Cancer is a highly heterogeneous condition that can occur almost anywhere in the human body. [18F]fluorodeoxyglucose Positron Emission Tomography (18F-FDG PET) is a imaging modality commonly used to detect cancer due to its high sensitivity and clear visualisation of the pattern of metabolic activity. Nonetheless, as cancer is highly heterogeneous, it is challenging to train general-purpose discriminative cancer detection models, with data availability and disease complexity often cited as a limiting factor. Unsupervised learning methods, more specifically anomaly detection models, have been suggested as a putative solution. These models learn a healthy representation of tissue and detect cancer by predicting deviations from the healthy norm, which requires models capable of accurately learning long-range interactions between organs, their imaging patterns, and other abstract features with high levels of expressivity. Such characteristics are suitably satisfied by transformers, which have been shown to generate state-of-the-art results in unsupervised anomaly detection by training on normal data.
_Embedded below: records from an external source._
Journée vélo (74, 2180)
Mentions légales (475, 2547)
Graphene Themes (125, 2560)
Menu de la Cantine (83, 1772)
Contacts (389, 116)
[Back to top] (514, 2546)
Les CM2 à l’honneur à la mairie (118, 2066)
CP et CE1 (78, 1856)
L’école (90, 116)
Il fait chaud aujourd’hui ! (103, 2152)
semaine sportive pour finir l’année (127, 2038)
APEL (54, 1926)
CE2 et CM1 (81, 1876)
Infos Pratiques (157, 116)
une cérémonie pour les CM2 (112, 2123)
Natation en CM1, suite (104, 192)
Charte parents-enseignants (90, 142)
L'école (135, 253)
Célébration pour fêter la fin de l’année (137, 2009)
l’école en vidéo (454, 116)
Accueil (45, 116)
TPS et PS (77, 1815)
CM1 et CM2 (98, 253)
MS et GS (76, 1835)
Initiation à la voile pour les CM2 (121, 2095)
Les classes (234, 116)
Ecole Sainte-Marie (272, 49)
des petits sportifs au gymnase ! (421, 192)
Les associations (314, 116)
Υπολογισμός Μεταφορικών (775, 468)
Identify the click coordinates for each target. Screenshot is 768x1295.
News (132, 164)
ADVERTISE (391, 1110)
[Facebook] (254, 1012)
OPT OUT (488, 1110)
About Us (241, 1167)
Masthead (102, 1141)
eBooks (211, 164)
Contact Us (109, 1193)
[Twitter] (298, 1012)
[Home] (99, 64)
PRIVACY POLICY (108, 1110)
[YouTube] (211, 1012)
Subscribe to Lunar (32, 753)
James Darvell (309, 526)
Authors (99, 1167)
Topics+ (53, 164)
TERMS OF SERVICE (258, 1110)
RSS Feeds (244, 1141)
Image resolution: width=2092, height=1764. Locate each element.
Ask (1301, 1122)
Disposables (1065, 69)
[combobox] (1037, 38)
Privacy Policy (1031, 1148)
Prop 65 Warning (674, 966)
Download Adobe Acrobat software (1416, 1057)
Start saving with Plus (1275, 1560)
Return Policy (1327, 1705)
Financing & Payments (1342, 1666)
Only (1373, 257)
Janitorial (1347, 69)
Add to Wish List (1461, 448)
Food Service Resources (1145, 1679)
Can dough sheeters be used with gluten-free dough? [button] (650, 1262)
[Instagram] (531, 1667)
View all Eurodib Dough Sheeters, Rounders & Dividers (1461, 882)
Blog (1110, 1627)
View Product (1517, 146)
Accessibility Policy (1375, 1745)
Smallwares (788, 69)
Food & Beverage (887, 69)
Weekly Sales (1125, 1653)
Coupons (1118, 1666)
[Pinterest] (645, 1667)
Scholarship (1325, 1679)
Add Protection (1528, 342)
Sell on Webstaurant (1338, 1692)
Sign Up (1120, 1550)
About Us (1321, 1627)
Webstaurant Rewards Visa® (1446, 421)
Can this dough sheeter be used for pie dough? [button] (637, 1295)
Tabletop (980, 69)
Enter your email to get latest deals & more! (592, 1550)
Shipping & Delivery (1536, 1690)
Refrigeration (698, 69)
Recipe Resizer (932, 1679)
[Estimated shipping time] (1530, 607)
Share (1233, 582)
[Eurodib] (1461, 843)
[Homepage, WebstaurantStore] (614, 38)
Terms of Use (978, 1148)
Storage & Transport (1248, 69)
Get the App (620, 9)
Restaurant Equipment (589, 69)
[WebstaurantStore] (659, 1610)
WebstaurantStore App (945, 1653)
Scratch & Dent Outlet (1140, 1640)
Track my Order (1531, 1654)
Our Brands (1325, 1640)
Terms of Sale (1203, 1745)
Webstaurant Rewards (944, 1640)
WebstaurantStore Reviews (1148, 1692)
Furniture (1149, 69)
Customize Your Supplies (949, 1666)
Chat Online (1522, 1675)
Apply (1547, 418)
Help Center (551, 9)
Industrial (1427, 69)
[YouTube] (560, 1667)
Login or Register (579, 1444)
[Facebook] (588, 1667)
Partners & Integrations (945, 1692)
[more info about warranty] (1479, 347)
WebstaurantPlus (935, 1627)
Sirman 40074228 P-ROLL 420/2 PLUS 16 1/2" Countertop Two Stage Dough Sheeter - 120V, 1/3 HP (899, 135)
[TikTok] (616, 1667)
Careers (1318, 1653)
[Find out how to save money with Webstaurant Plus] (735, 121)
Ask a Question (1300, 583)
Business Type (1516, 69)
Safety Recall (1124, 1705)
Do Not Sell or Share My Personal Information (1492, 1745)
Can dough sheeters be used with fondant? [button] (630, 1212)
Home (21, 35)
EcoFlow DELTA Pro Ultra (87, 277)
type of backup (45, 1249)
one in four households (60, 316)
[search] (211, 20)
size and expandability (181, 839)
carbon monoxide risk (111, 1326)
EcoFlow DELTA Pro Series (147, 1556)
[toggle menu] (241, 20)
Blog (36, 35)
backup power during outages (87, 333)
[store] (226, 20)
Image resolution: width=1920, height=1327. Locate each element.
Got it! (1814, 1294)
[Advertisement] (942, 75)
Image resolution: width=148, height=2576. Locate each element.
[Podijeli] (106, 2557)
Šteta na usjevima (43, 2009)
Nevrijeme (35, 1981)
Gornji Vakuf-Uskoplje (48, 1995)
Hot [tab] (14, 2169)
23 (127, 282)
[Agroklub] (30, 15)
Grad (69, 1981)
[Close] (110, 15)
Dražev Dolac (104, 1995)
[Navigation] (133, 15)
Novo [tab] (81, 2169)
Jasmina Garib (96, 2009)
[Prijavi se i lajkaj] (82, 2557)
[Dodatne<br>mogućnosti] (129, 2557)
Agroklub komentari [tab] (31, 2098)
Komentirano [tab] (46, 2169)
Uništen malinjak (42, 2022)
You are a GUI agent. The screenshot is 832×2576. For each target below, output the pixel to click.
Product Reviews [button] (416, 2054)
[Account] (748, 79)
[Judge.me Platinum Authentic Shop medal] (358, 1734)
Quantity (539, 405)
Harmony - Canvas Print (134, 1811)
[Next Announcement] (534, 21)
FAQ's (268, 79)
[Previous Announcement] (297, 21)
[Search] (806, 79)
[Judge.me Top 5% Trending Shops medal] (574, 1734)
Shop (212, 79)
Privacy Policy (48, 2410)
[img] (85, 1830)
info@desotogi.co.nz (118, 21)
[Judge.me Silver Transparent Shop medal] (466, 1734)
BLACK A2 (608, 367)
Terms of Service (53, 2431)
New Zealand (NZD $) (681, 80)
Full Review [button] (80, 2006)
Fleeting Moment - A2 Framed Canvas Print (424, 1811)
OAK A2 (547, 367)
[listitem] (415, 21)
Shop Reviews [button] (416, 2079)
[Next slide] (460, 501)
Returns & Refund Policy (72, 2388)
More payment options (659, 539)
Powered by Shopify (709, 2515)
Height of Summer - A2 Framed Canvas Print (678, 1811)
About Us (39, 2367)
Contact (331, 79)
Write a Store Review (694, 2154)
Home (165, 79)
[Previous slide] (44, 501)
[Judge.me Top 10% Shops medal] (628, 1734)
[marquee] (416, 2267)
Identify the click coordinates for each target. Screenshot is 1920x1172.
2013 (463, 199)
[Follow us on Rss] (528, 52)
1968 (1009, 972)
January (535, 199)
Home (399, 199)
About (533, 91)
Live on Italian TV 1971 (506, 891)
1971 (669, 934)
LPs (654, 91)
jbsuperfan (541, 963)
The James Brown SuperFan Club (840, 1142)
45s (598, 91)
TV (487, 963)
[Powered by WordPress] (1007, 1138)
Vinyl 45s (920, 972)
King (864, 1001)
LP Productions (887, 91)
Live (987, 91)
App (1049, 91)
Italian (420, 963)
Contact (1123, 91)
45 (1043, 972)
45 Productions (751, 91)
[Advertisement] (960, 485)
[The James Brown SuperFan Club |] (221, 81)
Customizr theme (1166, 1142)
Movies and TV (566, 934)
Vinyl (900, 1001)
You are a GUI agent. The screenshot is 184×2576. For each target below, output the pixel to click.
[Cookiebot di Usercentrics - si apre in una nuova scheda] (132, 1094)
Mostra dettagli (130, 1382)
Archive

This work expands upon such approaches by introducing multi-modal conditioning of the transformer via cross-attention i.e. supplying anatomical reference information from paired CT images to aid the PET anomaly detection task. Furthermore, we show the importance and impact of codebook sizing within a Vector Quantized Variational Autoencoder, on the ability of the transformer network to fulfill the task of anomaly detection. Using 294 whole-body PET/CT samples containing various cancer types, we show that our anomaly detection method is robust and capable of achieving accurate cancer localization results even in cases where normal training data is unavailable. In addition, we show the efficacy of this approach on out-of-sample data showcasing the generalizability of this approach even with limited training data. Lastly, we propose to combine model uncertainty with a new kernel density estimation approach, and show that it provides clinically and statistically significant improvements in accuracy and robustness, when compared to the classic residual-based anomaly maps. Overall, a superior performance is demonstrated against leading state-of-the-art alternatives, drawing attention to the potential of these approaches.
多模态无监督全身PET异常检测的交叉注意转换器
癌症是一种高度异质性的疾病,几乎可以发生在人体的任何地方。[<sup>18</sup>F]氟脱氧葡萄糖正电子发射断层扫描(<sup>18</sup>F- fdg PET)是一种通常用于检测癌症的成像方式,因为它具有高灵敏度和清晰的代谢活动模式的可视化。然而,由于癌症是高度异质性的,训练通用的判别性癌症检测模型是具有挑战性的,数据可用性和疾病复杂性通常被认为是限制因素。无监督学习方法,更具体地说是异常检测模型,被认为是一种假定的解决方案。这些模型学习组织的健康表示,并通过预测与健康规范的偏差来检测癌症,这需要模型能够准确地学习器官之间的远程相互作用,它们的成像模式,以及其他具有高水平表达能力的抽象特征。变压器可以很好地满足这些特征,通过对正常数据的训练,变压器可以在无监督异常检测中产生最先进的结果。这项工作扩展了这些方法,通过交叉注意引入变压器的多模态调节,即提供来自成对CT图像的解剖学参考信息,以帮助PET异常检测任务。此外,我们还展示了在矢量量化变分自编码器中码本大小对变压器网络完成异常检测任务的能力的重要性和影响。使用294个包含各种癌症类型的全身PET/CT样本,我们表明我们的异常检测方法是鲁棒的,即使在无法获得正常训练数据的情况下也能够获得准确的癌症定位结果。此外,我们展示了这种方法在样本外数据上的有效性,证明了这种方法即使在有限的训练数据下也具有泛化性。最后,我们提出将模型不确定性与一种新的核密度估计方法相结合,并表明与经典的基于残差的异常图相比,它在准确性和鲁棒性方面提供了临床和统计上显著的改进。总体而言,与领先的最先进的替代方案相比,展示了优越的性能,引起了人们对这些方法潜力的关注。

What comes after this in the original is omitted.